Court of Appeals of Illinois, First District, First Division

August 29, 2016

WALGREEN COMPANY, an Illinois corporation, Defendant-Appellee.

         Appeal from the Circuit Court of Cook County No. 12 L 001069, Honorable Daniel T. Gillespie, Judge Presiding.

          JUSTICE HARRIS delivered the judgment of the court, with opinion. Presiding Justice Cunningham concurred in the judgment and opinion. Justice Connors dissented, with opinion.



         ¶ 1 Plaintiff Saime Sebnem Bulduk appeals the order of the trial court granting defendant, Walgreen Company's (Walgreen) motion for summary judgment on her complaint alleging negligence, negligent spoliation of evidence, and res ipsa loquitur. On appeal, plaintiff argues that the trial court erred in granting summary judgment because a genuine issue of material fact exists as to whether the dangerous condition on defendant's property was open and obvious. Plaintiff also argues that Walgreen's spoliation of its surveillance tapes prevented her from establishing the facts necessary to support her negligence claim, and alternatively, that the doctrine of res ipsa loquitur applies to establish her negligence claim.

         ¶ 2 On October 15, 2015, this court issued an opinion affirming in part, and reversing in part, the trial court's judgment. Defendant filed a petition for rehearing which this court denied. Defendant then filed a petition to the supreme court which was denied on March 30, 2016. However, the supreme court issued a supervisory order directing this court to vacate its judgment in the matter, and to reconsider in light of Bruns v. City of Centralia, 2014 IL 116998. Accordingly, we vacated our October 15, 2015, judgment and issue this opinion in its stead. Upon reconsideration, we find Bruns distinguishable and therefore, for the following reasons, we reverse the judgment of the trial court on the negligence claim and affirm on the claim for negligent spoliation of the evidence, and remand for further proceedings.

         ¶ 3 JURISDICTION

         ¶ 4 The trial court entered its final order disposing of the case on December 15, 2014. Plaintiffs filed their notice of appeal on January 13, 2015. Accordingly, this court has jurisdiction pursuant to Illinois Supreme Court Rules 301 and 303 governing appeals from final judgments entered below. Ill. S.Ct. R. 301 (eff. Feb. 1, 1994); R. 303 (eff. May 30, 2008).

         ¶ 5 BACKGROUND

         ¶ 6 On April 28, 2010, plaintiff entered a Walgreen store to purchase cosmetics products. The cosmetics display began near the door of the store and continued "all the way almost to the end." Plaintiff entered the store to purchase nail polish and browse the makeup selection. While in the cosmetics aisle, plaintiff noticed a large, plugged-in cleaning machine placed in the middle of the aisle. She "went around it, and [she] was looking at this [sic] items in the wall - on the wall" when "something hit [her] right where the tailbone is. It was a very heavy piece of equipment, and [she] noticed that it was just falling on [her]." After the incident, plaintiff experienced intense pain in her neck, lower back, and occasionally in her leg. She stated in her deposition that she still experiences pain and is "only living like ten - 20 to 30 percent of [her] life the way [she] used to live."

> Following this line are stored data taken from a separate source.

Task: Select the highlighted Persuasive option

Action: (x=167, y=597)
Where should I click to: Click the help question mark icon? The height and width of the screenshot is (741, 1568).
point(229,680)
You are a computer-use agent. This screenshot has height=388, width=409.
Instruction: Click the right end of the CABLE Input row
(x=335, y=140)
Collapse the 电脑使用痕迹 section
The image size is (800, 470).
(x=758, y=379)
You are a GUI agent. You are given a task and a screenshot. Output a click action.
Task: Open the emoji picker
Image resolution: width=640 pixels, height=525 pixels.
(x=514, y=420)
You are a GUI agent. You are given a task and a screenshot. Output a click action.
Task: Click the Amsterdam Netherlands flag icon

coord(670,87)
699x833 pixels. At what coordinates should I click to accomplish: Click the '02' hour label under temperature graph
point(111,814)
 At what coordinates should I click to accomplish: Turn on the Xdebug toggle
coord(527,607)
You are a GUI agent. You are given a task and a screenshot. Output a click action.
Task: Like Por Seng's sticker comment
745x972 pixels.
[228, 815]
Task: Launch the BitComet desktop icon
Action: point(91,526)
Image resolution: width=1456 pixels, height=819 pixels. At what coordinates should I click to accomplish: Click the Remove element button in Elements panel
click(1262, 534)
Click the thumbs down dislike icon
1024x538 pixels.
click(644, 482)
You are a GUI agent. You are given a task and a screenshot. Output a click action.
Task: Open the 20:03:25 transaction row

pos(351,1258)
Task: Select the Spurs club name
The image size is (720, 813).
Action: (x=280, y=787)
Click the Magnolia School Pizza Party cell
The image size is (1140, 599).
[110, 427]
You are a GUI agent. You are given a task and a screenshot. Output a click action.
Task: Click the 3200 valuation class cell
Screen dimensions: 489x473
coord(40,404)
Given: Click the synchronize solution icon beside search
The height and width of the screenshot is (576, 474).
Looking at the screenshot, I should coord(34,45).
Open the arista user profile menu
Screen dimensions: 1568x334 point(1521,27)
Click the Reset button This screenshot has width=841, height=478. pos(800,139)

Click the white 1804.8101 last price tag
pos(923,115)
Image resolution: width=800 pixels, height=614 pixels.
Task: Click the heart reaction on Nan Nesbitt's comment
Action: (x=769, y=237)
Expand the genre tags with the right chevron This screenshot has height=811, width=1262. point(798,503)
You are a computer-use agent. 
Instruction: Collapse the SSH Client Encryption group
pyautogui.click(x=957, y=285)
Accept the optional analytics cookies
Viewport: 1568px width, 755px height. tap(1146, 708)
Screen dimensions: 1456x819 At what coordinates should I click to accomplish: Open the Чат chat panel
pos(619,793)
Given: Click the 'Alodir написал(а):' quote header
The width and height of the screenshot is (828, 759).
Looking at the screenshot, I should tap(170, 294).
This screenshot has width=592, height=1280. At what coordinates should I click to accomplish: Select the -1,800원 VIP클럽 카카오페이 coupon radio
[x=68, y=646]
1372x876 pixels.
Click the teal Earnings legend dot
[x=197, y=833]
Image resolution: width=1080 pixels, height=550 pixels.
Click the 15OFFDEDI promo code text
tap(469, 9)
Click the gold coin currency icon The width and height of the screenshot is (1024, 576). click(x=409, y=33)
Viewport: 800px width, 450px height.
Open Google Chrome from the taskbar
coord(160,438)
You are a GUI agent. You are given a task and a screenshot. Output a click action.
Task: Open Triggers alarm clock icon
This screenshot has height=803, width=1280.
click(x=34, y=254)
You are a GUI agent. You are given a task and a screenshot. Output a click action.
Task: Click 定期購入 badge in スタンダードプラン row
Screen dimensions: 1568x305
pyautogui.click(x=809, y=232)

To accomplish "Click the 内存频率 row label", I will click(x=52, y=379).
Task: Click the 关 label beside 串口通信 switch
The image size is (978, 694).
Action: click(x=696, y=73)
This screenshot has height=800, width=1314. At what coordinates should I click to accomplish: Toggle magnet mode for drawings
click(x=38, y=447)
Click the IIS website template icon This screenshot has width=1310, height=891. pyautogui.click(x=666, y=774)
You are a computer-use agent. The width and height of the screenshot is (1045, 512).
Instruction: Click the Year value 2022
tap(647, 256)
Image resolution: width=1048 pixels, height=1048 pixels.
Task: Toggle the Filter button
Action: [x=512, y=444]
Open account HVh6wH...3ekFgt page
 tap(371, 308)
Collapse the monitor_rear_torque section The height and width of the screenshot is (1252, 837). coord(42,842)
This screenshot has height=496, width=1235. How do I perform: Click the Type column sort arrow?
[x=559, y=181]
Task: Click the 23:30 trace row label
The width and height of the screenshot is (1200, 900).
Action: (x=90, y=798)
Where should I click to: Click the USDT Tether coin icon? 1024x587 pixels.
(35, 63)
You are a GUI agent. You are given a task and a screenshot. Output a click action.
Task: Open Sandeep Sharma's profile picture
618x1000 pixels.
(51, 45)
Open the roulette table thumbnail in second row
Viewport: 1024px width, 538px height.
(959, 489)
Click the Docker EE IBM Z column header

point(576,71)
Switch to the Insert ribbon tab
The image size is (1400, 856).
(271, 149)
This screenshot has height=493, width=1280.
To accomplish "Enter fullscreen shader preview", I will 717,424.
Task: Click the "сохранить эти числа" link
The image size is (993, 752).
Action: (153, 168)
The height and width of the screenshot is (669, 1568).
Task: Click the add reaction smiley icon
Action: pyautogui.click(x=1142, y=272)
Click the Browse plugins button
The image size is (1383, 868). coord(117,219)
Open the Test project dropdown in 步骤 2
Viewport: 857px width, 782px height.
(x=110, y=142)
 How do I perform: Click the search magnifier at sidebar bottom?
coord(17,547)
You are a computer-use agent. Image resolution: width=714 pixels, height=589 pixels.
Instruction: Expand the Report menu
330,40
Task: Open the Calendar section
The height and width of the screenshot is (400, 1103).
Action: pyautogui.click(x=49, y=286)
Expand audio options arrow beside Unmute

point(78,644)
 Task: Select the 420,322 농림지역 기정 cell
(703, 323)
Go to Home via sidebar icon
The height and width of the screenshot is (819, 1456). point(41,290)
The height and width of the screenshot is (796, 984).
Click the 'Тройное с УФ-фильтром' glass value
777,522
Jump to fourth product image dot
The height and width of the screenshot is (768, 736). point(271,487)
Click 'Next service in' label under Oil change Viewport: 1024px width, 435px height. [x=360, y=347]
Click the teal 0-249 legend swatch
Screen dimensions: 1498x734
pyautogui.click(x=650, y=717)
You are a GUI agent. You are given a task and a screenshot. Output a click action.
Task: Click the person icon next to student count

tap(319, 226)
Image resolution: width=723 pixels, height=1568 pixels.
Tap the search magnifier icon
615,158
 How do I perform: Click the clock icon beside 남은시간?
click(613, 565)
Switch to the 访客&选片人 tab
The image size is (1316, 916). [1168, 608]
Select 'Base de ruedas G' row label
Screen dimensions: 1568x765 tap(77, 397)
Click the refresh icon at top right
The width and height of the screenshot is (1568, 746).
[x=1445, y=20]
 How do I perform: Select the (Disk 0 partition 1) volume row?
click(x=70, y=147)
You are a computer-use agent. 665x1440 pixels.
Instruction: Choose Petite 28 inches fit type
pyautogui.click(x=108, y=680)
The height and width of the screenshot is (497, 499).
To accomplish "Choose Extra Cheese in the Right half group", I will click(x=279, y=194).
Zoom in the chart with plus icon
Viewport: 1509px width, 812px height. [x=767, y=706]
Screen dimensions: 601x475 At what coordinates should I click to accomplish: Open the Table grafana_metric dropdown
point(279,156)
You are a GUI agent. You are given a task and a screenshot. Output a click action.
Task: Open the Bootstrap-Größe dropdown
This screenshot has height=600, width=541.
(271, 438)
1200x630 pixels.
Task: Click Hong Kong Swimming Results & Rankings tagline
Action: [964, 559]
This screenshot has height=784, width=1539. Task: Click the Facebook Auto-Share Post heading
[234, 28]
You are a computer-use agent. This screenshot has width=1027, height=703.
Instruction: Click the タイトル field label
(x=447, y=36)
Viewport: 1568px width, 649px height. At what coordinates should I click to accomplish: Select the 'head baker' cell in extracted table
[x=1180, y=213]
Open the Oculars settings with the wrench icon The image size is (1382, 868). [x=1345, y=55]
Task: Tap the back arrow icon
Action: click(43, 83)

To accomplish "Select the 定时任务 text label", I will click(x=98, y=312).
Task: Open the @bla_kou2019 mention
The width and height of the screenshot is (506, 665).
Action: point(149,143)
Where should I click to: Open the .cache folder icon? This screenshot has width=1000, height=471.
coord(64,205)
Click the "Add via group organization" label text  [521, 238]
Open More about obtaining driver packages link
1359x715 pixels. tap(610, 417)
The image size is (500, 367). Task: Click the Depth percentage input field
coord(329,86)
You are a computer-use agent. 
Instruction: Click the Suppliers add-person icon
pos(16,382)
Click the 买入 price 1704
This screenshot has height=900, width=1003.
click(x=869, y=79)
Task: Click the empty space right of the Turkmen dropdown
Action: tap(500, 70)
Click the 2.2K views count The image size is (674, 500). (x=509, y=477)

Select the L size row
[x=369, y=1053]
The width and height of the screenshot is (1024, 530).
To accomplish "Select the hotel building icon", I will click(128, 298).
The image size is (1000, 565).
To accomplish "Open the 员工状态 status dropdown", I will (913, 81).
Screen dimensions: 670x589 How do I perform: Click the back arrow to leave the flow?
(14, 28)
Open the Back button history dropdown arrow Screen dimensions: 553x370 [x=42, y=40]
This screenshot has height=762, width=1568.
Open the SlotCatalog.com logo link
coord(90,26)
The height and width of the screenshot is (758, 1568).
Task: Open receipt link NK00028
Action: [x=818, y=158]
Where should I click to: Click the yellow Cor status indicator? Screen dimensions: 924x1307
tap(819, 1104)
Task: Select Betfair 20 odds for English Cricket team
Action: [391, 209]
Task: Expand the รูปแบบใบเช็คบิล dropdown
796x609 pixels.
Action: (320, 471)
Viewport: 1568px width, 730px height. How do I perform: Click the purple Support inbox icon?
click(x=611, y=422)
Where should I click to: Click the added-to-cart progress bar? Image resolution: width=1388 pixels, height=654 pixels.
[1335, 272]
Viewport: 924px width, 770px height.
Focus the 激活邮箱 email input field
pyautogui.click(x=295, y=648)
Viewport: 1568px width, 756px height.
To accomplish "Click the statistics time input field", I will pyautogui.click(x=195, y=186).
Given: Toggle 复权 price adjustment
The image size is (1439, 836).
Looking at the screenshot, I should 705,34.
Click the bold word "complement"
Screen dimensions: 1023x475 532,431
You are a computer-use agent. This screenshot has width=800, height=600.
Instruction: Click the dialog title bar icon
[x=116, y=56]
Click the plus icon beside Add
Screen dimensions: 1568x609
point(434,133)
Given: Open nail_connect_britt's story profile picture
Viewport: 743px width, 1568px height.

         ¶ 7 Nathan John Tauber was the store manager when the incident occurred. He stated that he did not generally give directions to employees of Brite Site, an independent company Walgreen hired to clean the store in question. He stated, however, that he would not "allow them to park [the cleaning machines] in front of - in front of the entrance or exit where people can't get in" and that the store's policy is to not allow Brite Site to "run the machines while the store is open."

         ¶ 8 On January 31, 2012, plaintiff filed her original negligence complaint against defendant Walgreen. Thereafter, plaintiff filed several amended complaints and in her third and final amended complaint, she alleged four counts against Walgreen: (1) negligence, (2) negligent spoliation of evidence, (3) res ipsa loquitur, and (4) loss of consortium. With respect to negligence, plaintiff alleged that while browsing the cosmetics aisle at a Walgreen store, she was hit by a cleaning machine that had been left in the middle of the aisle. The machine had fallen and hit her lower back, causing permanent injuries. Plaintiff's negligent spoliation of evidence claim alleged that Walgreen failed to download or preserve camera footage from the store's surveillance system on the day of the incident. Plaintiff also alleged that a presumption of negligence existed, pursuant to res ipsa loquitur, because the injury resulted from a cleaning machine under Walgreen's control and the individuals operating the machine on the day in question left the country after learning of their forthcoming depositions. Finally, plaintiff alleged loss of consortium for her husband, plaintiff Abdullah Bulduk, based on her injuries.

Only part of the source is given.